Segera ku gulir tombol hijau dan menjawab telepon dari mama.
"Belum pulang Dit?" Kudengar suara cukup berisik disana. Mungkin mama sedang di luar yang posisinya dekat dengan jalan raya.
"Belum mah, ini baru mau jalan. Mama mau nitip sesuatu?"
"Nggak sayang, ada hal penting yang mau mama sampaikan. Kita ketemu di rumah sakit tempat Ivan di rawat aja ya. Kamu bisa kan langsung kesini dari sekolah?"
"Bi-bisa mah."
Aku tidak mendengar kalimat selanjutnya yang diucapkan mama sebelum akhirnya panggilan terputus. Entah kenapa hatiku sedikit bimbang untuk kesana. Ada rasa khawatir hatiku akan tersakiti lagi dengan melihat interaksi mama dan kak Ivan nantinya. Aku takut mama memperlihatkan rasa sayang yang lebih besar kepada kak Ivan dibandingkan kepadaku.

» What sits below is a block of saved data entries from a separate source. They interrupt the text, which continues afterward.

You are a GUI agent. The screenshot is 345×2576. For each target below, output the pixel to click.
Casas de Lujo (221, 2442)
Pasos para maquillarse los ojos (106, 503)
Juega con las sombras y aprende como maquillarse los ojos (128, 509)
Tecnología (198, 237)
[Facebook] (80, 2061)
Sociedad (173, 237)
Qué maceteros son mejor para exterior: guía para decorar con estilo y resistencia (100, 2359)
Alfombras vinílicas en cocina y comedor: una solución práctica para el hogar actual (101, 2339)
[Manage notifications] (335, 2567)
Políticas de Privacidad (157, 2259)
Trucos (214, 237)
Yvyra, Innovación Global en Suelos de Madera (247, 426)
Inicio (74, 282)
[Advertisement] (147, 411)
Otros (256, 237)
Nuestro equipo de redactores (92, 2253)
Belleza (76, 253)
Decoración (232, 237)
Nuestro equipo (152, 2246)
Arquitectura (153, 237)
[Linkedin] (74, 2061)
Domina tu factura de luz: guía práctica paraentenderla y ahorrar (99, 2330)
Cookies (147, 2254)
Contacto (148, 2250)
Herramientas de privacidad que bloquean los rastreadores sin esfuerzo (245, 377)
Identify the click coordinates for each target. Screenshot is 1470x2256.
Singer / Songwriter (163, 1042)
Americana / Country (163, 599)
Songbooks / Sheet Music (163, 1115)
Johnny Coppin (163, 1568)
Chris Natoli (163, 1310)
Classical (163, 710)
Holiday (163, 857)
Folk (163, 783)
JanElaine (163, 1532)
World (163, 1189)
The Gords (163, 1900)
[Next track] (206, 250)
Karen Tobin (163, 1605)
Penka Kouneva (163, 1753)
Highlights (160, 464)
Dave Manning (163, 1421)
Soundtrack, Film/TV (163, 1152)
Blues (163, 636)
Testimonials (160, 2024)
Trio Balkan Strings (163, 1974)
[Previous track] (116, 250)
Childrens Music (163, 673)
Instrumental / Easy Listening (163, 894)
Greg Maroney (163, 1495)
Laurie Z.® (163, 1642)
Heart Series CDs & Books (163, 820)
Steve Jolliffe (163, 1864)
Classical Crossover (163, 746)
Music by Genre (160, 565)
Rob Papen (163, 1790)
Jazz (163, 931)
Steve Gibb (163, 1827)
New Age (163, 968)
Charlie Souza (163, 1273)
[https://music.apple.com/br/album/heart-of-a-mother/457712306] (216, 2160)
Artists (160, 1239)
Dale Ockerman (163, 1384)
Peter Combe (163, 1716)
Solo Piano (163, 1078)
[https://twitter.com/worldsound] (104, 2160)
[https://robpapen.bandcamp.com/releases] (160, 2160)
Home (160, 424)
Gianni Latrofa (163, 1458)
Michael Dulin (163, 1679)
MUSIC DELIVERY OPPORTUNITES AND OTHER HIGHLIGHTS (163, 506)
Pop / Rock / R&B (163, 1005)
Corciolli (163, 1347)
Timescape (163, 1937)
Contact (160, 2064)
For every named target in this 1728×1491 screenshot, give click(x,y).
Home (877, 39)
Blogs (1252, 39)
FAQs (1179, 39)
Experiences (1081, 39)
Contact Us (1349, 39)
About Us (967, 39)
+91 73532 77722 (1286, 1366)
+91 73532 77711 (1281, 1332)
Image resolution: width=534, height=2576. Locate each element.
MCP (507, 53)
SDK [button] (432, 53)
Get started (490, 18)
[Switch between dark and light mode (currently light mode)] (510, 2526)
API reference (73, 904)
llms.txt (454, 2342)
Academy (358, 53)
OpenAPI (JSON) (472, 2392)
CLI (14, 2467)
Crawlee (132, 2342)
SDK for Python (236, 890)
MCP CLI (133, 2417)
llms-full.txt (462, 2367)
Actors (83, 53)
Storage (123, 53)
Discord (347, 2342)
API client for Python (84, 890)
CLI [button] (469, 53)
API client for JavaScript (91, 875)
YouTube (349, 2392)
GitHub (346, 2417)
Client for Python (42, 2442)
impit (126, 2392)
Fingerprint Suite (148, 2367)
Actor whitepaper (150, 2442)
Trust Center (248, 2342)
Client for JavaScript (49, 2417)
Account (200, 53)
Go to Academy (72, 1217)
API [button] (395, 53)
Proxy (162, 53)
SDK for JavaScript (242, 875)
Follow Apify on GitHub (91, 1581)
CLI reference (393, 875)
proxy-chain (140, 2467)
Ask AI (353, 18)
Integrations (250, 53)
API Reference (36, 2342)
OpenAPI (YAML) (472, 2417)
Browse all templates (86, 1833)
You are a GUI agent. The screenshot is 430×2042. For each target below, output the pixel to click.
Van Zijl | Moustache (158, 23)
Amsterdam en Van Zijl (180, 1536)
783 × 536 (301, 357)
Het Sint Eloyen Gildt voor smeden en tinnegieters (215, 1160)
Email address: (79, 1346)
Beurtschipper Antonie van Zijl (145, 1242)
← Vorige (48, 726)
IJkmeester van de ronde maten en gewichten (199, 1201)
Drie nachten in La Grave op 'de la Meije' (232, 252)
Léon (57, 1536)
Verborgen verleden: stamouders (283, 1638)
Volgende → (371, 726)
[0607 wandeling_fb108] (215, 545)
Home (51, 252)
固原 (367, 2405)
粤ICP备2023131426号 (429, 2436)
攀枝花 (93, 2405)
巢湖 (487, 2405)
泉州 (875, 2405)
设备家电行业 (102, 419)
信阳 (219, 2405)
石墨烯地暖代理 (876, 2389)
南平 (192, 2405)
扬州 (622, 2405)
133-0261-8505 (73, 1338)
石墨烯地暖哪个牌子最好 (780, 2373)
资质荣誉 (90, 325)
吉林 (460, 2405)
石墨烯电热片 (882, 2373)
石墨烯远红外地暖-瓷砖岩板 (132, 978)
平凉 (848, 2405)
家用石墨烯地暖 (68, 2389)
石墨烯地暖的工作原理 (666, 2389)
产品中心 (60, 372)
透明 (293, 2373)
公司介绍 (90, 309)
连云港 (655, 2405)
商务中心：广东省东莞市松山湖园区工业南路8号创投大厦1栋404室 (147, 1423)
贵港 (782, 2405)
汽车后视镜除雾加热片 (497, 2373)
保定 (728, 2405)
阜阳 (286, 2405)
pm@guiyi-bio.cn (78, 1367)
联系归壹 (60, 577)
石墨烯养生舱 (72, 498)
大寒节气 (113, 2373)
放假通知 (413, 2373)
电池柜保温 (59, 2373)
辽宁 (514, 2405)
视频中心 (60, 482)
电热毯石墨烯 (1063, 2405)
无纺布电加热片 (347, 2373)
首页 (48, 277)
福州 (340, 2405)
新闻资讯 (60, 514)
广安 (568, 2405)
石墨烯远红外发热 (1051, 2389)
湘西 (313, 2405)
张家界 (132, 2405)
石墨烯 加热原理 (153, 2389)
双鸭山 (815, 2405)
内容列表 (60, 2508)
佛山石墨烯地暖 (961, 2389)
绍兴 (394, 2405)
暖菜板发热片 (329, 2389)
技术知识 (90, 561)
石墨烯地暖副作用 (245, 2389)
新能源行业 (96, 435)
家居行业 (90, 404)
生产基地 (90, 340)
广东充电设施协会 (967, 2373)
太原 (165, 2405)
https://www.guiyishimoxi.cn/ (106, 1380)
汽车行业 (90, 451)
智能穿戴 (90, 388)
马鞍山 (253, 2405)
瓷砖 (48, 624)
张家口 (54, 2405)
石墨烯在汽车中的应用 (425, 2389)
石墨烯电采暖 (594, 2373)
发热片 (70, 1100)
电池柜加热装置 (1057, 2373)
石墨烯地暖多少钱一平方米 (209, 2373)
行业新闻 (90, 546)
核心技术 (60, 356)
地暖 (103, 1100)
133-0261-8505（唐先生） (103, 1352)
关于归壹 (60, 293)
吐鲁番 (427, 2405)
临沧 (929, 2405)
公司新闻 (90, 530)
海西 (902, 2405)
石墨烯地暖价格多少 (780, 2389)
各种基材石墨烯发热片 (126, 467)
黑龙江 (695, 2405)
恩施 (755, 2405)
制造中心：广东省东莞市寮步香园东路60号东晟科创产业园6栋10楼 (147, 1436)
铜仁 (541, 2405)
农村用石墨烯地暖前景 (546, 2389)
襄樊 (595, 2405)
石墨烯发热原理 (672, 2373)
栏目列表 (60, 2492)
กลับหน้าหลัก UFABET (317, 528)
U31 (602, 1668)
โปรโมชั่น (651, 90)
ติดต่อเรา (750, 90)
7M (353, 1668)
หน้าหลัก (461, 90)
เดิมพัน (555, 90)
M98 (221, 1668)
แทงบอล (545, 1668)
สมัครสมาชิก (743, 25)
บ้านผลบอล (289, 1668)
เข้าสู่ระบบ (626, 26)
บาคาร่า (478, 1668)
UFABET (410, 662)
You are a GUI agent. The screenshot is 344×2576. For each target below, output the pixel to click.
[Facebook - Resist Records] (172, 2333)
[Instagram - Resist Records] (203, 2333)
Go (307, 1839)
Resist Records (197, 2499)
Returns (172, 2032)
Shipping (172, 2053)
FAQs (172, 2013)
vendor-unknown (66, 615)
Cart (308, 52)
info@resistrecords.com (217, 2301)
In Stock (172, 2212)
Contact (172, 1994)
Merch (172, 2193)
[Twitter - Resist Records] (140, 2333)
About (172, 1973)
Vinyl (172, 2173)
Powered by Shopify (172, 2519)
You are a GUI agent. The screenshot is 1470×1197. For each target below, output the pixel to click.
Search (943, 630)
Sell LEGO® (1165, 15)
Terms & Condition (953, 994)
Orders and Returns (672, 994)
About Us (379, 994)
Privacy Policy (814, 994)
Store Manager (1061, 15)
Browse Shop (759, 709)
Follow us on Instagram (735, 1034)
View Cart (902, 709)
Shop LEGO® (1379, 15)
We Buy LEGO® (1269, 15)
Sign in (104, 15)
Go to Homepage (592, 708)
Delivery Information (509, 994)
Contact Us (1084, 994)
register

Segera kulangkahkan kakiku menuju pos satpam depan untuk mengambil kunci motorku. Tanpa adanya syarat apapun, aku berhasil mendapatkan kunci motorku kembali dengan mudah.
Kupelankan laju motorku keluar dari area sekolah menuju rumah sakit tempat kak Ivan dirawat. Jarak 9 km yang biasanya bisa kutempuh dengan waktu kurang dari 20 menit, kini aku sengaja memelankan nya. Semakin lama aku sampai akan semakin baik. Entah kenapa feeling ku mengatakan bahwa Aku butuh mempersiapkan hati ini untuk bertemu mama dan kak Ivan.
Hampir 40 menit perjalananku, dan sekarang aku sudah berada di depan pintu kamar ruang inap kak Ivan.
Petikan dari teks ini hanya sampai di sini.